COVID-19 Pandemic
Natural cause mortality inequities by immigration status among Asians and Pacific Islanders in California: March 2020 through February 2023 Ye Ji Kim* Ye Ji Kim Alicia R. Riley Josefina Flores Moraes Marie-Laure Charpignon Matthew V. Kiang Shelley DeVost Andrew C. Stokes Ruijia Chen Yea-Hung Chen Maria Glymour
Asian and Pacific Islanders (API) are the fastest growing population in the US. Yet, mortality inequities by subgroups remain unclear as this population is often treated as a monolith. Here, to inform future tailored pandemic responses, we quantify excess natural-cause mortality among API subgroups. We used individual-level death certificate data from the California Department of Public Health from Jan 2016 through Feb 2023. We restricted the analysis to California Asian residents (ages 25 and older) who died due to a natural cause to understand underlying health inequities. We classified decedents by age, country of birth, and immigration status (US-born citizens, documented foreign-born (FB), and undocumented FB persons based on their country of birth and no record of a plausible SSN sequence).
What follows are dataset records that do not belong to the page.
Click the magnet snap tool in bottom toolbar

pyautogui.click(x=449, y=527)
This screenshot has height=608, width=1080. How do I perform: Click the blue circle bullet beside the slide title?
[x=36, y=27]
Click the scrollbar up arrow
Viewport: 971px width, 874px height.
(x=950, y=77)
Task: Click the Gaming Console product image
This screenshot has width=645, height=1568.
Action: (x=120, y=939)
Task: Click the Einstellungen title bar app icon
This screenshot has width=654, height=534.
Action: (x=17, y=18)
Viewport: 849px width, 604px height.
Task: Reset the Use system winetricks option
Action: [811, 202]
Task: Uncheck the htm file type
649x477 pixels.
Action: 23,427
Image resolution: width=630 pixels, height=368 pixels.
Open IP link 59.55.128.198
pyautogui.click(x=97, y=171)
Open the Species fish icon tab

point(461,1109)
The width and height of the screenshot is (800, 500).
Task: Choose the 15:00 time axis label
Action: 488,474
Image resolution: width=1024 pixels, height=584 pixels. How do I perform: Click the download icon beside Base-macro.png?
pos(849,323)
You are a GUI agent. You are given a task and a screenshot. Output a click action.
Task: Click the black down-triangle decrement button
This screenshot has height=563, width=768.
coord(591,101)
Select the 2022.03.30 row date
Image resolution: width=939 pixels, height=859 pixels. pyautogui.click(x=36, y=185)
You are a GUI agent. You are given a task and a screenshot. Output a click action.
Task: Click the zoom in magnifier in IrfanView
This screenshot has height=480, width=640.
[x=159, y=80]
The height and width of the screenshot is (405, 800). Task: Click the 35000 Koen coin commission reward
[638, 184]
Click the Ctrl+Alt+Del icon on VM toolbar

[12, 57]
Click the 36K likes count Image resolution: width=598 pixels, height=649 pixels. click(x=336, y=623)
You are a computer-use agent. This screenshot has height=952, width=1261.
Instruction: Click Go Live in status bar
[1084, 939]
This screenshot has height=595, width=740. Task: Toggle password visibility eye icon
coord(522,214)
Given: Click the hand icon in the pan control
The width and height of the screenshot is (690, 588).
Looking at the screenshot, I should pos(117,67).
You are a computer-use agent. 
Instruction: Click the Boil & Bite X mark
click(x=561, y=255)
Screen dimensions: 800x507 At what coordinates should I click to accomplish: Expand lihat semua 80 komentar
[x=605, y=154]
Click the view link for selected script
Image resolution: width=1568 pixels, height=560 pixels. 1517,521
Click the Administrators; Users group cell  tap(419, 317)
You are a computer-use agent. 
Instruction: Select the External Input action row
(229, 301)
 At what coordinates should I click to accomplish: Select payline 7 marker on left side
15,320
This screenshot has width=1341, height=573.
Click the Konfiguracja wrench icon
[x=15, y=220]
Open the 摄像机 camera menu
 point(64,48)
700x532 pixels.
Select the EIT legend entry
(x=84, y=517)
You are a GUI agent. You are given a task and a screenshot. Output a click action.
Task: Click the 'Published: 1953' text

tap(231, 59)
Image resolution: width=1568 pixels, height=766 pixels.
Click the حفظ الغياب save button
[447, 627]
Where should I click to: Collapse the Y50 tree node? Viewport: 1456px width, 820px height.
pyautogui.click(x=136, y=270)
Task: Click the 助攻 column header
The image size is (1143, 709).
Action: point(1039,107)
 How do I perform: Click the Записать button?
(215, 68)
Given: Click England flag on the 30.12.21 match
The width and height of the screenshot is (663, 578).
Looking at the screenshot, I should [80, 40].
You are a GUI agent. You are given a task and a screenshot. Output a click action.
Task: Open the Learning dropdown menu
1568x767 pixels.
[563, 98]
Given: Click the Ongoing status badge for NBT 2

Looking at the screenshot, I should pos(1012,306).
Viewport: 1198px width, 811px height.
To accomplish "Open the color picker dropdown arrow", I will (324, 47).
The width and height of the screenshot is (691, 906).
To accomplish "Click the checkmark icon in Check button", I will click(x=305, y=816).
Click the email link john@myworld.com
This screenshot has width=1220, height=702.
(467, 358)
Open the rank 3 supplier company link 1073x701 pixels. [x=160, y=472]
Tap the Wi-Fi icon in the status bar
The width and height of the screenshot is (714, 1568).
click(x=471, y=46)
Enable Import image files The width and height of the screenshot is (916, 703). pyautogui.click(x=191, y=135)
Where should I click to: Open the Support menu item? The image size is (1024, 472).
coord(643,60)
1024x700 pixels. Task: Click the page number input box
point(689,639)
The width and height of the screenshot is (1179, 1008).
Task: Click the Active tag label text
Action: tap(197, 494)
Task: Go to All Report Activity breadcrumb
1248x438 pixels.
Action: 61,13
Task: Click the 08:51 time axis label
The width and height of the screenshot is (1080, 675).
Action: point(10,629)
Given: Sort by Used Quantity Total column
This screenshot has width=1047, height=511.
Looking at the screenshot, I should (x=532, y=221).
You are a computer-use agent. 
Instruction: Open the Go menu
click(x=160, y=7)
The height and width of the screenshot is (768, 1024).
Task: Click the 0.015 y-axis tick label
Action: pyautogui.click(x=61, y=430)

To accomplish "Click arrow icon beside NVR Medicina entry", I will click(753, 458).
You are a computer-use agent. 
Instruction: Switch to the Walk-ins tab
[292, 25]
The natural-cause excess deaths and relative risks were calculated for the time period Mar 2020 through Feb 2023, relative to the pre-pandemic period (Jan 2016 to Feb 2020), using dynamic harmonic regressions. The risk of natural-cause death among undocumented FB Asians almost doubled during the pandemic (RR (95% prediction interval)=1.9 (1.4, 3.1)), compared to a 20% increase among US-born Asian citizens (RR=1.2 (1.1, 1.3)) and documented FB Asians (RR=1.2 (1.1, 1.2)). Further, undocumented FB Asians who were more than 65 years old had nearly 3 times the risk of a natural cause death during than prior to the pandemic (RR=2.8 (1.8, 5.9)). In contrast, excess mortality was slightly higher among younger, US-born (RR=1.3(1.1, 1.6)) and documented FB Asians (RR=1.2 (1.2, 1.3)) than those over 65 (RR for US=1.2(1.1,1.2); RR for FB=1.1(1.0,1.5)). The COVID-19 pandemic had disparate impacts on natural-cause mortality among API populations, with especially harmful effects on undocumented FB individuals.